Turkish net disposable income falls, poverty rises after crisis

Turkey’s currency crisis last year meant average disposable income, net of inflation, fell markedly, according to a state-run study published on Wednesday.

Mean annual household income in Turkey climbed by 12 percent to 24,199 liras ($4,260) per year in 2018, the Turkish Statistical Institute said on its website. Inflation was 20.3 percent in December and averaged 16.3 percent during 2018, according to official data.

Turkish spending power has been hit hard by a currency crisis that peaked in August last year. The turmoil led to a surge in prices, higher interest rates and about a million job losses.

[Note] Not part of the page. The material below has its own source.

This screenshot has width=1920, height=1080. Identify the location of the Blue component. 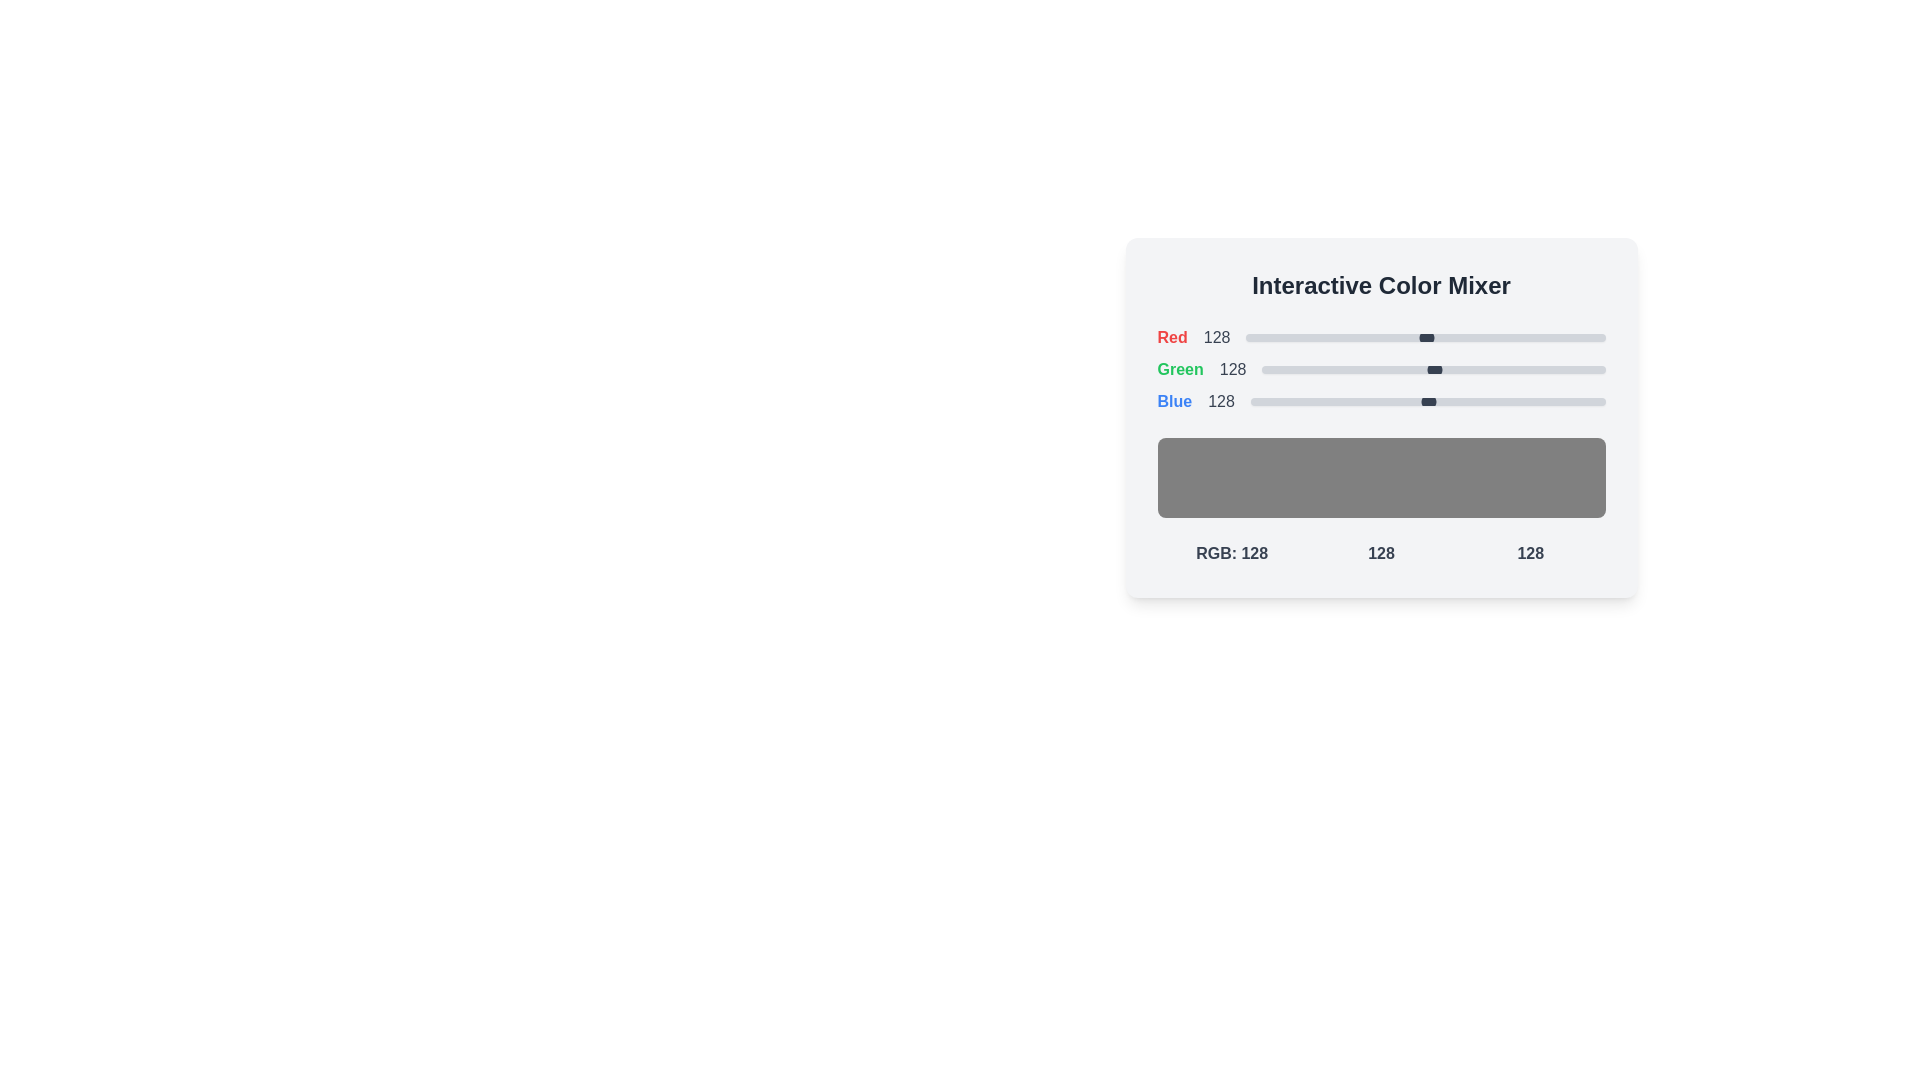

The cost of the crisis has been borne mostly by the poorer segments of society. The richest 20 percent of households controlled 47.6 percent of total disposable income in Turkey, up from 47.4 percent in 2017, the institute said. The poorest 20 percent owned 6.1 percent of disposable income, down from 6.3 percent the previous year.

Poverty has also increased. Turkey’s relative poverty rate was 13.9 percent, increasing by 0.4 percentage points from 2017, the institute said. The severe material deprivation rate, which reflects the perception of households about their inability to pay for things such as unexpected financial expenses and a week’s holiday, was 26.5 percent of total households.

The amount of people with debts to financial institutions, apart from housing loans, was 70.4 percent compared with 69.2 percent in 2017. Some 58 percent of people said they couldn’t afford a week’s annual leave away from home.

Fifty-nine percent of Turks lived in their own homes, the institute said.